I’ve seen similar scenes in small towns in Brazil and Cambodia and even the American West—lives being lived with unself-conscious deliberateness. There’s no desire, or no energy, to pretend anything. I see desperate disappointment and loneliness in such scenes of domesticity and routine. I feel far removed and want no part of them. Yet I can’t look away. What hunger of theirs is being fed, when they seem to me instead like scenarios of slow decay? What is it about these scenes that I don’t understand?
I walk until the road and streetlights give out, then mount a small, swinging footbridge. Someone has nailed a handwritten sign on it, PUENTE BAEZA. I cross the small stream and walk down a dirt
lane; make a left at the house with the black Lab that barks at me every time I pass by; ease past a row of tall poplar trees, planted to offer protection against the fierce winds of summer, their tops only occasionally catching a breeze now; move on past the gray mare whose restraining rope is too long, allowing her to wander far enough for her hindquarters to stick out into the gravel track as she nibbles from the last grassy patch.

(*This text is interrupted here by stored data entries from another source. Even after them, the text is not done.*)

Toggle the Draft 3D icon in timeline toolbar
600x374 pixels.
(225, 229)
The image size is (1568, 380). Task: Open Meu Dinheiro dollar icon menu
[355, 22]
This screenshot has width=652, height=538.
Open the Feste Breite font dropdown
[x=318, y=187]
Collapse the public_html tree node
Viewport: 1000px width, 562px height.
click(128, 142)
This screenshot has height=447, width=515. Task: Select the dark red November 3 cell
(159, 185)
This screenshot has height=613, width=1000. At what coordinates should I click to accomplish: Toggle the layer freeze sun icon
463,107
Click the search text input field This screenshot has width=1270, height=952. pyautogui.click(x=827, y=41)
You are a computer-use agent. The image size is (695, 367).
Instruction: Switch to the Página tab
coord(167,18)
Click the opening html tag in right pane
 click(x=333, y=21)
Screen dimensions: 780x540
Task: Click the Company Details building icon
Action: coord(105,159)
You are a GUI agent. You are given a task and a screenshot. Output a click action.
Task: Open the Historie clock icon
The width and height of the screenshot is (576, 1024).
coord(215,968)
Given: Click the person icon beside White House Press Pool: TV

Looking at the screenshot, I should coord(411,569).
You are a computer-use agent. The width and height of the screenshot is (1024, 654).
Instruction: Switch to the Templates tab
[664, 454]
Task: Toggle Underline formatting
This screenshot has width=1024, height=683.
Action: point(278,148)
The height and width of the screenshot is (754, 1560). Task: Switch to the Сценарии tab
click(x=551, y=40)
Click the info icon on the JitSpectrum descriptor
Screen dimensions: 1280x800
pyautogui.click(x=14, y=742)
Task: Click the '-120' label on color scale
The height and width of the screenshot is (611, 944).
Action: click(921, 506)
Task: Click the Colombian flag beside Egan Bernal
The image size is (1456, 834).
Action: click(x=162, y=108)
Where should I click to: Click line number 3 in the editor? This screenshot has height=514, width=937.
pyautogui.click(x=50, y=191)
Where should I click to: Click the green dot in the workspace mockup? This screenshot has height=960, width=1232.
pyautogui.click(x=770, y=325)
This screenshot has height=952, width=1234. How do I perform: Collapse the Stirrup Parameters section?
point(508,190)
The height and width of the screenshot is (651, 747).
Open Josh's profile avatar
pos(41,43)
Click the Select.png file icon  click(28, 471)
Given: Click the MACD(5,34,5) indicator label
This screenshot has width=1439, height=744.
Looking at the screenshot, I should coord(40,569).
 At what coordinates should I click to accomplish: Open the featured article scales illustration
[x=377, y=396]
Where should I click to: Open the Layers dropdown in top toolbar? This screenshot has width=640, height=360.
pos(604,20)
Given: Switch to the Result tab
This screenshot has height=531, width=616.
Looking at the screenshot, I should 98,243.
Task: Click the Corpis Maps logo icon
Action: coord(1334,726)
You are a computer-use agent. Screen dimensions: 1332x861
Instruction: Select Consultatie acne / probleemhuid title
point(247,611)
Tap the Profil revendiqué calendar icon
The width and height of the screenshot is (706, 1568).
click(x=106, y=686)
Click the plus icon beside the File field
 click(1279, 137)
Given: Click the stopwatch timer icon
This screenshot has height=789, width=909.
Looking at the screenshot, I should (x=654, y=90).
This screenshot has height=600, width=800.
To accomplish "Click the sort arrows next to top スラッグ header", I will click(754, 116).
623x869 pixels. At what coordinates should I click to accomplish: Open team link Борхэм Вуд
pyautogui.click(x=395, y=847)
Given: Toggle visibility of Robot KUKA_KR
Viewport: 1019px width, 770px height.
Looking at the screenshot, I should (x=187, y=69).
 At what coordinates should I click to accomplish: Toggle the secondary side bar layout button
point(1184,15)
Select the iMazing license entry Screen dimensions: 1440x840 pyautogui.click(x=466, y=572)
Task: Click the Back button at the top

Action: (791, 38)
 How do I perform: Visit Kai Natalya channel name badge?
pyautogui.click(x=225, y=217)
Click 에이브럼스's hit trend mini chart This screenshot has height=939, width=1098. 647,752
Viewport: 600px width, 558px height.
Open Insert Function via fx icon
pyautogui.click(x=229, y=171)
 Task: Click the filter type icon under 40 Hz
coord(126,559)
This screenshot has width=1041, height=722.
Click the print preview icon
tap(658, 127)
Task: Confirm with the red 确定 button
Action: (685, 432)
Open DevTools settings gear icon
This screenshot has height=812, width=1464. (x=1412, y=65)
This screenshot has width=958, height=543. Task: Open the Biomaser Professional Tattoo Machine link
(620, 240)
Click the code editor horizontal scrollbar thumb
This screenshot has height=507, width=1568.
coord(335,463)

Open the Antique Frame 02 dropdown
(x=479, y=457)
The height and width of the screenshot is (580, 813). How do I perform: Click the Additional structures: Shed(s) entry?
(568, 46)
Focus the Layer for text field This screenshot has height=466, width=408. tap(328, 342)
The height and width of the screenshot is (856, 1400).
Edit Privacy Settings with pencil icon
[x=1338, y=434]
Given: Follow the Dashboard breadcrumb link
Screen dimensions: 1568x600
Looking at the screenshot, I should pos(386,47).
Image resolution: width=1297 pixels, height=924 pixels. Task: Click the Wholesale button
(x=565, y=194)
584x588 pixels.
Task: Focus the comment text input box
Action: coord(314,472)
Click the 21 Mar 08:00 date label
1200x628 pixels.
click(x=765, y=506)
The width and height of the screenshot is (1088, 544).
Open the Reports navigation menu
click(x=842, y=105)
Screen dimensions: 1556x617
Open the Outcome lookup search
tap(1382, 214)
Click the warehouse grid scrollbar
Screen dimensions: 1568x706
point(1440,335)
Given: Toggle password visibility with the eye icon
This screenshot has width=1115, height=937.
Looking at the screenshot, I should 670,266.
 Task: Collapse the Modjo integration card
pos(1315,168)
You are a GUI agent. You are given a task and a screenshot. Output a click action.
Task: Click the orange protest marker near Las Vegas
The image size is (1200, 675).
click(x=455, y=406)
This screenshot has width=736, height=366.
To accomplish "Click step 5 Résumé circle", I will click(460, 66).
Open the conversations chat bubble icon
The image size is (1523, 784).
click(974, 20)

Then I pick up the stumpy mixed-breed dog who silently escorts me one last block to Jorge and Maria’s.
When I come in Jorge is waiting up for me. My teacup is already set. He hurries his stocky frame into the back room and returns with a small pot that he places in front of me. Then he flops down on the nearby couch.
“How was the glacier?”
“Big.”
“I’ve never been.”
Jorge was born in Buenos Aires, of Japanese parents. He first came down to El Calafate in 1999, liked what he saw, bought the property in 2001, built the place himself, and opened in 2004.
“It’s a good place for family, quiet, safe,” he tells me. “I worked in a factory for fourteen hours a day for eleven years in Okinawa. And now”—he spreads his thick hands wide—“the sky. We have the sky.” There are tears in his eyes.
I’m touched by his vulnerability, his effort to connect, and his desire to please, yet I’m embarrassed by it in equal measure. As much as I enjoy Jorge’s company and appreciate his desire for domestic security, I find my knee bouncing and I’m always relieved to get away. It is just this kind of limited tolerance for social encounters that confounds a social animal like D.
I climb the stairs to my narrow room, and under the single bulb I video Skype with her back in New York. She answers quickly; her face on the screen is dim. There is only one lamp lit, over in the far corner of the room. She’s sitting at the dining table back in our apartment. It’s odd to see her there, to be in two places at once. Yet more and more, this duality—being both home and far-off simultaneously—has come to define my once solitary travel.